• [Data supplied]
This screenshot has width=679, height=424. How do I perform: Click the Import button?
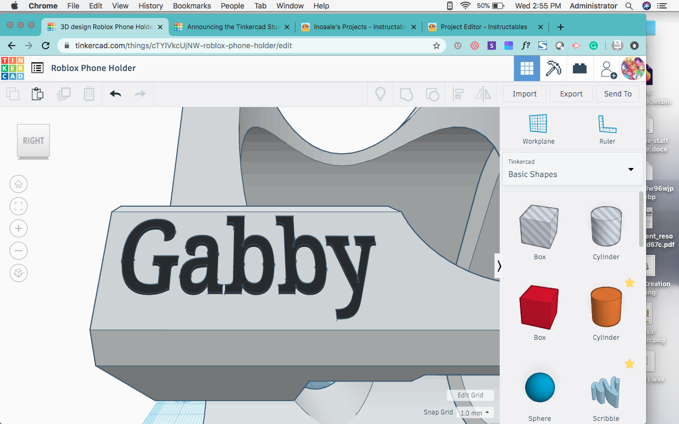pyautogui.click(x=524, y=93)
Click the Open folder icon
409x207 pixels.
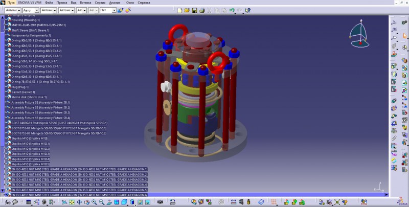pyautogui.click(x=187, y=10)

• [Description of the task] Rewrite all of the rows above, changing "Import" to "Upload" and keeping everything else the same. Omit the pictures from your output.

• [Solution for this problem]
This screenshot has width=679, height=424. How do I perform: Click the Upload button?
pyautogui.click(x=524, y=93)
Click the Open folder icon
409x207 pixels.
pyautogui.click(x=187, y=10)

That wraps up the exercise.